As in Christ's time and before, God is raising up many today that have no desire regarding how they might appear to their contemporaries. They have given up all things in order to look forward to that heavenly home that will out-dazzle anything here on earth. Does God want us to leave behind family and friends and live a life of abject poverty as our Lord? I truly believe that is the call for some. We see it every day as someone will commit their lives to serving as a missionary somewhere in the world. So what about the rest of us? Jesus Christ has called ALL of us to disenfranchise ourselves from the things of this earth, for in the end they hold no value. It matters not whether we have the nicest home on the block with the prettiest yard. What matters is what we have done for those around us by opening not only our homes to those less fortunate, but to open up our entire lives and to give unreservedly. God gives to us not to spend and consume on our own selfish ambitions, but to empty ourselves for the sake of others. Only as we truly understand that we are aliens and strangers on this earth as Jesus did, then and only then will we behave in compassion and humility to those all around us. It will truly give us a new perspective on those we might have looked down on, sleeping out in the open in a contemporary "hobo jungle" or under an overpass as those did, comparatively, in ancient Palestine. Our better judgment, born of true humility and understanding, would tell us that some of these might be like a band of twelve nearly two-thousand years ago who were looking for a more lasting home -- a divine home that their Savior has gone to prepare.

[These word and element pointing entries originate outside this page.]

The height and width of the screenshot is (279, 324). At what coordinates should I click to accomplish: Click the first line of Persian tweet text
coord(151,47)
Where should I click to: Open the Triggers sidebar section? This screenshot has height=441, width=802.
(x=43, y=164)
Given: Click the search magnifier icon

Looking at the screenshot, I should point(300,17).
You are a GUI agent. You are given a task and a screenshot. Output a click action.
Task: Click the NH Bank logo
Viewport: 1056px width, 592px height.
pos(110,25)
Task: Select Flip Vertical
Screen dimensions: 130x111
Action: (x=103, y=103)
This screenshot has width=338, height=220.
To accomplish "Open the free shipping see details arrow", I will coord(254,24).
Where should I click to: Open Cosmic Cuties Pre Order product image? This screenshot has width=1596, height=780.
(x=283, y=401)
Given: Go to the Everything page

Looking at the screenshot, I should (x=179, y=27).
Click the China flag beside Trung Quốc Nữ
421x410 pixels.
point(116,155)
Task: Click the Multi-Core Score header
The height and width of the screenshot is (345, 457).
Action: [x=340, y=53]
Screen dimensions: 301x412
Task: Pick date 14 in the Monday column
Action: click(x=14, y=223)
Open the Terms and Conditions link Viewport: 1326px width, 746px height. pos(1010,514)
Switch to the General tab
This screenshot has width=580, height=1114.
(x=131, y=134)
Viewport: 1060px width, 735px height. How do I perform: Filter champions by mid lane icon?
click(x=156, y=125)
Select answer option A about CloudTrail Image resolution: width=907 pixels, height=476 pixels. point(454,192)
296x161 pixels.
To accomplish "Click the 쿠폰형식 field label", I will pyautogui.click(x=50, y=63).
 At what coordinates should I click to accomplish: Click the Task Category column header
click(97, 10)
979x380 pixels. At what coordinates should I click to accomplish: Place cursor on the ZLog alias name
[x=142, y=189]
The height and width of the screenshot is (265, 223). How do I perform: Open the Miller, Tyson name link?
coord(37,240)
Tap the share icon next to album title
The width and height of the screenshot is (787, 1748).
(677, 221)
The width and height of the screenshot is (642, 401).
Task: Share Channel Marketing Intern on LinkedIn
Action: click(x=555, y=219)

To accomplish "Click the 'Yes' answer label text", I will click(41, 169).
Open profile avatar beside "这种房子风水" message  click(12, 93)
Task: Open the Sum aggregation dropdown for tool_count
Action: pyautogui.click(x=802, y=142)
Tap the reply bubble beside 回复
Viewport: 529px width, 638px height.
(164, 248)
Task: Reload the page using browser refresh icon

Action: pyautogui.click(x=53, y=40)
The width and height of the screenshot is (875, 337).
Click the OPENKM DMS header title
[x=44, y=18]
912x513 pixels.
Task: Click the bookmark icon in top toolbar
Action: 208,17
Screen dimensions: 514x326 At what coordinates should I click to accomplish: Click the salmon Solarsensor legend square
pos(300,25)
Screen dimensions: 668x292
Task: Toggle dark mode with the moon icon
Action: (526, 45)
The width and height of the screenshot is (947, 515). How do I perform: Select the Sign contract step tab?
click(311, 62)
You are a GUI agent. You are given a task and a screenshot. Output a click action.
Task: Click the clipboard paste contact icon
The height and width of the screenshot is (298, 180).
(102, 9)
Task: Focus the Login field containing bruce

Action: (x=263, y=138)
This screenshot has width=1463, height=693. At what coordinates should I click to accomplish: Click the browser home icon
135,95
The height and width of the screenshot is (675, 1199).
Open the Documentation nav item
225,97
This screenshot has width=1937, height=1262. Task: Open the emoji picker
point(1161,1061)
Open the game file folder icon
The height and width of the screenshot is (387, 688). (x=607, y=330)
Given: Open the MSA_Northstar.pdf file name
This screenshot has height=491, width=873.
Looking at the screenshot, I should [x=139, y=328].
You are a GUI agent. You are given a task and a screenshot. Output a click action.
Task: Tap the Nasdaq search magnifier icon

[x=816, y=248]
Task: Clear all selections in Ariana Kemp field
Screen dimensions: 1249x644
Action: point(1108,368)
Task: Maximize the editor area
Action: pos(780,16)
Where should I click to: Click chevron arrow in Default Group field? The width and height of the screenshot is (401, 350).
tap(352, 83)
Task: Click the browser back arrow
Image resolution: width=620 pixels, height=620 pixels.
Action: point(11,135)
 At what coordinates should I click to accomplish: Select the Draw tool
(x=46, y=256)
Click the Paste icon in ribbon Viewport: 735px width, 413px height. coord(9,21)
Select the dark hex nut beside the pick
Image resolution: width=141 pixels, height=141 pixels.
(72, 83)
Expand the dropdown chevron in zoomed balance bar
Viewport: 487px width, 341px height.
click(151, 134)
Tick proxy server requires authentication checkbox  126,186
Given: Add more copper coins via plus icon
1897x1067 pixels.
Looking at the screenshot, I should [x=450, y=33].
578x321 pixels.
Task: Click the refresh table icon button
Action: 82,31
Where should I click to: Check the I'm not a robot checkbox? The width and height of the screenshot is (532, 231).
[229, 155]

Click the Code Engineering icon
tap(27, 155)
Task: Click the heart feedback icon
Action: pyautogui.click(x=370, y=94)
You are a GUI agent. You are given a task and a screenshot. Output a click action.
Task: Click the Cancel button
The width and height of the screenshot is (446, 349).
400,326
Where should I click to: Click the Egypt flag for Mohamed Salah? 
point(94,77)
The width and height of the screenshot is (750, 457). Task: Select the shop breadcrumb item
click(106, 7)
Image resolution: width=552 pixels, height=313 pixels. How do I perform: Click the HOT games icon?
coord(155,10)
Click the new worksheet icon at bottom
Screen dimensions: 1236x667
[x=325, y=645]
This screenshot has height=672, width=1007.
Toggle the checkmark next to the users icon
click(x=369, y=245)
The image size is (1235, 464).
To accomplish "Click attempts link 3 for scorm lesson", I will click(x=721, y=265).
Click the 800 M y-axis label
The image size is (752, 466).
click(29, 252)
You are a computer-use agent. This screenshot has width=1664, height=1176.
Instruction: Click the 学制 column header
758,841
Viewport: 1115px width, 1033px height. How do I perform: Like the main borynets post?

Father, thank you that your Son has gone to prepare a place for us. That by His death, burial, and resurrection on that glorious Resurrection Day so long ago He has been awaiting the day to welcome us to our heavenly home. Lord, we anxiously look forward to that day and are reminded that You have MANY mansions. Lord, help us to bring others to an understanding that this wonderful place of divine habitation awaits all who would believe in You. In Jesus' precious name, Amen!